In 1915 he received his Ph.D. (promotion), with supervisor Carl Charlier, from Lund University. There Wicksell became in 1915 a docent (lecturer) and in 1926 Lund University's first professor of statistics, a professorial chair that was created thanks to Wicksell's mentor Charlier. Wicksell did research on mathematical statistics, astronomical statistics and demographics. Upon his death in 1939, his professorial chair remained vacant until 1941 when Carl-Erik Quensel became his successor.

In 1928 Wicksell was an Invited Speaker at the ICM in Bologna. He was elected in 1939 as member number 870 of Kungliga Vetenskapsakademien.

His parents were the economist Knut Wicksell and the feminist Anna Bugge. Sven Wicksell was married from 1913 to Ingrid Anderson (1890–1979), daughter of a grain merchant.

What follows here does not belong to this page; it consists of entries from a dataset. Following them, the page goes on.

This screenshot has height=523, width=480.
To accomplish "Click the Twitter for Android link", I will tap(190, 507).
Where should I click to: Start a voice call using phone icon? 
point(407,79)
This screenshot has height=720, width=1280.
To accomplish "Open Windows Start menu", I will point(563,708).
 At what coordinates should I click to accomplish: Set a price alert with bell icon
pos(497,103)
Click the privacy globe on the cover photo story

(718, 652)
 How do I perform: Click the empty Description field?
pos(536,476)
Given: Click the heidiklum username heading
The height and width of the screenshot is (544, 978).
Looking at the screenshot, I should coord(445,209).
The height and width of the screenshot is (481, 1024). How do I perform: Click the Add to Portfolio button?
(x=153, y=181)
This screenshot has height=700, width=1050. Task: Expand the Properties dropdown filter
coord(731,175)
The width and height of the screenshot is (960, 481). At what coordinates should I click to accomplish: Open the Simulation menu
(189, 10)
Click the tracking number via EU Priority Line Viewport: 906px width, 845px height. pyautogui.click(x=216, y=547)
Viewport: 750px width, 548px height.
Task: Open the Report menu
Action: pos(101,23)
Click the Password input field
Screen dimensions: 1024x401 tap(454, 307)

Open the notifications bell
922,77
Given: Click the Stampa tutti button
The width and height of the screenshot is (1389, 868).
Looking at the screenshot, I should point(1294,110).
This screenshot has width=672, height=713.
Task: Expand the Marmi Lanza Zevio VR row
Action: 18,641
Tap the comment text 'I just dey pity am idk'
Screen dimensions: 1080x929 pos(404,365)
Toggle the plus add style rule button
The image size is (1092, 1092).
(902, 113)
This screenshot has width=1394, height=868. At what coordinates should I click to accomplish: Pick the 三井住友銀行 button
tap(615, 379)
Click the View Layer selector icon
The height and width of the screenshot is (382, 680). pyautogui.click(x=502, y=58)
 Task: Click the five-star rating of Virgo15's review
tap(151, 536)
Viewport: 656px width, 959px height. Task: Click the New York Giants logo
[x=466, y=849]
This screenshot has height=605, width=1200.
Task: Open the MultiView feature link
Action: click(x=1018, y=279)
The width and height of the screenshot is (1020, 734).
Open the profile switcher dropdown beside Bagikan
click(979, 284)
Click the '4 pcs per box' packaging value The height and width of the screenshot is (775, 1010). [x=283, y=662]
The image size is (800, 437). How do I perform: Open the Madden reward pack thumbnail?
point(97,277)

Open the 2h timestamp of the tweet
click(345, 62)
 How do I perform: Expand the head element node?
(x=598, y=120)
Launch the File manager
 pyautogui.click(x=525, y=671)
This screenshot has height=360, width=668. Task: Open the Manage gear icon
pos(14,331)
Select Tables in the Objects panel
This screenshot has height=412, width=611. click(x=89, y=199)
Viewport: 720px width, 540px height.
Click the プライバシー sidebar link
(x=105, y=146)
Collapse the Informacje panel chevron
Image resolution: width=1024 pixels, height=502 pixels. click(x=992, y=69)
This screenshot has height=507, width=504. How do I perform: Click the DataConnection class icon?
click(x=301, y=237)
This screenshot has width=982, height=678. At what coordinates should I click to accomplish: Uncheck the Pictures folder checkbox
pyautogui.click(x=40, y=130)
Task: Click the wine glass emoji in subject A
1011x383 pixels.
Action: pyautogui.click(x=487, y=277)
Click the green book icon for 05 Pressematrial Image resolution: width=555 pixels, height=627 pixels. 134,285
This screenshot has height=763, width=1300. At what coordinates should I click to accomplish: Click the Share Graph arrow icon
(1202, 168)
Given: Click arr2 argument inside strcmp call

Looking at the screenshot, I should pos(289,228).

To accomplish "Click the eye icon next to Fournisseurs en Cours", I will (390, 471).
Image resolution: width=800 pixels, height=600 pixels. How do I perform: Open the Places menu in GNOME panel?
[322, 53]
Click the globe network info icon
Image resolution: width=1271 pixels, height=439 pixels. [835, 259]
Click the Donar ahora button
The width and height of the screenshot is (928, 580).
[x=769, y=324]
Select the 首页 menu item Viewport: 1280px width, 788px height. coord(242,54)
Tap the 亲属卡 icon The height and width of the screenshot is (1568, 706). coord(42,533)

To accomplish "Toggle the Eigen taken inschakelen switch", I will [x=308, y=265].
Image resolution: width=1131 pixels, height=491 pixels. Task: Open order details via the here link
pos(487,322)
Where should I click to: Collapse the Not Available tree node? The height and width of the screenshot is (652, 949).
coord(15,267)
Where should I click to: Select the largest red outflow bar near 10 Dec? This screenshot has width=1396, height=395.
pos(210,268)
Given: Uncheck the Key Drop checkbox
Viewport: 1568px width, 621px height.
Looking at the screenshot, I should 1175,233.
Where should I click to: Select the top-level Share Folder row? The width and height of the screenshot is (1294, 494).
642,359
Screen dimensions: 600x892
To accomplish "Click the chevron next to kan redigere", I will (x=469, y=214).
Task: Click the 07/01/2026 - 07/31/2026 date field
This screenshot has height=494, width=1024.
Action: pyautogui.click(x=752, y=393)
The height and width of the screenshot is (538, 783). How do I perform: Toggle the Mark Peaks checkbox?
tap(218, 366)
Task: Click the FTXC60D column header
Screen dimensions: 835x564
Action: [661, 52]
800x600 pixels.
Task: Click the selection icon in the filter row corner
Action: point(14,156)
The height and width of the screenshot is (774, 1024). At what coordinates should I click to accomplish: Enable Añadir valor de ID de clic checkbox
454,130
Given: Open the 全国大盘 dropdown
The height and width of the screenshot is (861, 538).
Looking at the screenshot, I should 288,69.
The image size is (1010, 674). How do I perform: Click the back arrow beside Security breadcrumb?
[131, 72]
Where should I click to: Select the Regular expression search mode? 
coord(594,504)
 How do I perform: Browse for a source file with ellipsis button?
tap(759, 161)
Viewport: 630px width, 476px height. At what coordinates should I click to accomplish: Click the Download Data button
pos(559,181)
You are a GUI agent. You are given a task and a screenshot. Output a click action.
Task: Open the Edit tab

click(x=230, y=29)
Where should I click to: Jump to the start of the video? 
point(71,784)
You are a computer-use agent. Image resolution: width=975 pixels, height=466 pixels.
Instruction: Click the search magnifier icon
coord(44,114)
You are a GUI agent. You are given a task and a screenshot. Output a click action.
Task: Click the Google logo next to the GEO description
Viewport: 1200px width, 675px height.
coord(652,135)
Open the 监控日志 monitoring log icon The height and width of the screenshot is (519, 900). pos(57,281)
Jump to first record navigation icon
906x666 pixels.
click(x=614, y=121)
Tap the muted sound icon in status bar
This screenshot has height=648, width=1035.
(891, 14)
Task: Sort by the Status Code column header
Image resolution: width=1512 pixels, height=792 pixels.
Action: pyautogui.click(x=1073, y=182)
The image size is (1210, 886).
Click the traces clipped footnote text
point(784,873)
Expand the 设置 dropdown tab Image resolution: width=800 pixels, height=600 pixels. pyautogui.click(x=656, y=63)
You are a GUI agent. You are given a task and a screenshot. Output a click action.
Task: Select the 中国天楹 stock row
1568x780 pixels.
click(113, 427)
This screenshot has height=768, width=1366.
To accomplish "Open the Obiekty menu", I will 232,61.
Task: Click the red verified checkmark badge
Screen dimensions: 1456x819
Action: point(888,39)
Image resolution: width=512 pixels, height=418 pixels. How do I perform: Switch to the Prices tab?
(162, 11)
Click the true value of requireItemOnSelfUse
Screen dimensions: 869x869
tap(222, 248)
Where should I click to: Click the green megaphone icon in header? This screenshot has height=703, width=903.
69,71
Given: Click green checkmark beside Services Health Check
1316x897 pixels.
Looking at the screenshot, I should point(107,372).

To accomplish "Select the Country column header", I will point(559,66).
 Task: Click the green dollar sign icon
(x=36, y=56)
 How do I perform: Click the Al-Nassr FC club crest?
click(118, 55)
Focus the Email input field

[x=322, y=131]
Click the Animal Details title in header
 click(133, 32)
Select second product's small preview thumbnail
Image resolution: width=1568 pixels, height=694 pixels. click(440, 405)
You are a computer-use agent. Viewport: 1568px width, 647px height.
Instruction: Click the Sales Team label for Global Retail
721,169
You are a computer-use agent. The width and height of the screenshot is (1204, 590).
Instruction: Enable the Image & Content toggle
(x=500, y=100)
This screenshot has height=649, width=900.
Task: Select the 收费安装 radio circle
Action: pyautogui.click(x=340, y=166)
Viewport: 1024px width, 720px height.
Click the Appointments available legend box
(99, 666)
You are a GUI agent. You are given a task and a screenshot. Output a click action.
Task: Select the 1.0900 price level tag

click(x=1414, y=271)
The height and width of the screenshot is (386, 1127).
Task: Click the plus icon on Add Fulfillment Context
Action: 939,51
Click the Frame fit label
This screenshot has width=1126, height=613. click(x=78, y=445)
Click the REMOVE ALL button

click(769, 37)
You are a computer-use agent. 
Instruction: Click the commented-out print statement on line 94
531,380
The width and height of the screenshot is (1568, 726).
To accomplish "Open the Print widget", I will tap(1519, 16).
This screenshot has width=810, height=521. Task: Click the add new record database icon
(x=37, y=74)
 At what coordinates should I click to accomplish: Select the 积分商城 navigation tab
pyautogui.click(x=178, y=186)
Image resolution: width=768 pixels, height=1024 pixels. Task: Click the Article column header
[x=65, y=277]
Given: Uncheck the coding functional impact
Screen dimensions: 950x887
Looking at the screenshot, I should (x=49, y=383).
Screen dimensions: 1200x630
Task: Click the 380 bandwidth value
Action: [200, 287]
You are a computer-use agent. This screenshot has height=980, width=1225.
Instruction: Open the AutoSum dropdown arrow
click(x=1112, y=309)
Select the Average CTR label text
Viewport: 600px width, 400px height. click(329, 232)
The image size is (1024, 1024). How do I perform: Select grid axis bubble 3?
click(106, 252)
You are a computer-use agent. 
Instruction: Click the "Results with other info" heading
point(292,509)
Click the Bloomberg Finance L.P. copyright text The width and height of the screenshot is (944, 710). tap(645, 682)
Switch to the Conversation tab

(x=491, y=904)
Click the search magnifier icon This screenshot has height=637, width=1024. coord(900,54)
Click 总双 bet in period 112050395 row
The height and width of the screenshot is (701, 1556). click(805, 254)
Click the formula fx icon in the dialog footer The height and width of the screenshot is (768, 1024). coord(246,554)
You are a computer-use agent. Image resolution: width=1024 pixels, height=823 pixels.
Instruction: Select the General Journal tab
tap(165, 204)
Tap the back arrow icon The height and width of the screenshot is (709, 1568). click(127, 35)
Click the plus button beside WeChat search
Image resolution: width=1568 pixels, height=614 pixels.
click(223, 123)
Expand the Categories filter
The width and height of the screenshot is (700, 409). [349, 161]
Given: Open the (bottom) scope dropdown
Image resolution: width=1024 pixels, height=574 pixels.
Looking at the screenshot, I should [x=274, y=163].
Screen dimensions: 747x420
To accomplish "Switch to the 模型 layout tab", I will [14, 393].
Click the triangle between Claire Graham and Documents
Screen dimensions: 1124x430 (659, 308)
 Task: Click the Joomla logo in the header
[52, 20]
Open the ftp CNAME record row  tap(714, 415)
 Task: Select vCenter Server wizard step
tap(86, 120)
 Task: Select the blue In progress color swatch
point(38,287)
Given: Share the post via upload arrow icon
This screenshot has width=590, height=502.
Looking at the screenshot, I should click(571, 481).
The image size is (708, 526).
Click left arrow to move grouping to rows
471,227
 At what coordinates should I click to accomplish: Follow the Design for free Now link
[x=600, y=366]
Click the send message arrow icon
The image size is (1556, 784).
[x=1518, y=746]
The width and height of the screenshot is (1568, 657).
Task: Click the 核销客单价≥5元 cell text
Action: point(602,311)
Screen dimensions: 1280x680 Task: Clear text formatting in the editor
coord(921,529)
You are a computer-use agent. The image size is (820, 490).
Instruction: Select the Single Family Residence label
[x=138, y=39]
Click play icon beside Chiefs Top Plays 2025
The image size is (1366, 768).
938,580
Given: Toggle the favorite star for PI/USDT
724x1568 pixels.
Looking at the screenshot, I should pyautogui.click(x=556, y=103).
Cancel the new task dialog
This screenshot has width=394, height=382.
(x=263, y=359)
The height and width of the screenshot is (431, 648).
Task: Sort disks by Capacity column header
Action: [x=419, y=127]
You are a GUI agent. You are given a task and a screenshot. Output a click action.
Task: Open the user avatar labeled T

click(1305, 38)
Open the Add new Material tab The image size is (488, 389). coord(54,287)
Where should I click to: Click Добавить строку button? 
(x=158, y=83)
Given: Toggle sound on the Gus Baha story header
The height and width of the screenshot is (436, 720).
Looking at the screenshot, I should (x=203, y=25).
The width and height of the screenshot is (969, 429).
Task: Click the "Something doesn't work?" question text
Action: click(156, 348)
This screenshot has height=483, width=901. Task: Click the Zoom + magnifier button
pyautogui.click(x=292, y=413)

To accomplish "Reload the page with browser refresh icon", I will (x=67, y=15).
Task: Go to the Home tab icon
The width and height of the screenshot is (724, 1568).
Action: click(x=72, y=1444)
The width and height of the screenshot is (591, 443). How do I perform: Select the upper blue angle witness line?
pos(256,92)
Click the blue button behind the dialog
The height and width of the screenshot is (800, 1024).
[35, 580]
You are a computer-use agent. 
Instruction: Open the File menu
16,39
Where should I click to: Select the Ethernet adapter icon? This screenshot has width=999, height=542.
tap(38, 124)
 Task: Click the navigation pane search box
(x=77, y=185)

Their son Finn Wicksell became a prominent obstetrician and gynecologist.

==Selected works==
- Wicksell, Sven D. (1915). "The general characteristics of the frequency function of stellar movements as derived from the proper motions of the stars"
- Wicksell, S. D. (1916). "Some theorems in the theory of probability, with special reference to their importance in the theory of homograde correlation"
- Wicksell, S.D. (1917). "XXXIX. The application of solid hypergeometrical series to frequency distributions in space"
- Wicksell, S. D. (1917). "The construction of the curves of equal frequency in case of type A correlation"
- Wicksell, S. D. (1918). "On the correlation of acting probabilities"
- Wicksell, S. D. (1919). "Multiple correlation and non-linear regression"
- Wicksell, S.D. (1919). "XXXVII. A general formula for the moments of the normal correlation function of any number of variates"
- Wicksell, S. D. (1922). "Contributions to the analytical theory of sampling"
- with Carl Vilhelm Ludwig Charlier: Charlier, C. V. L. (1923). "On the dissection of frequency functions"
- Wicksell, S. D. (1924). "A study of the properties of globular distributions"
- Wicksell, S. D. (1925). "The corpuscle problem: a mathematical study of a biometric problem"
- Wicksell, S. D. (1926). "The corpuscle problem: second memoir: case of ellipsoidal corpuscles"
- Wicksell, S. D. (1926). "Sex proportion and parental age: A new investigation into the old problem of relation between the sex of children and the ages of their parents." Meddelanden fran Lunds Astronomiska Observatorium Serie II"
- Wicksell, S.D. (1931). "Nuptiality, fertility, and reproductivity"
- Wicksell, S. D. (1933). "On correlation functions of type III"
- Wicksell, S. D. (1934). "Analytical theory of regression"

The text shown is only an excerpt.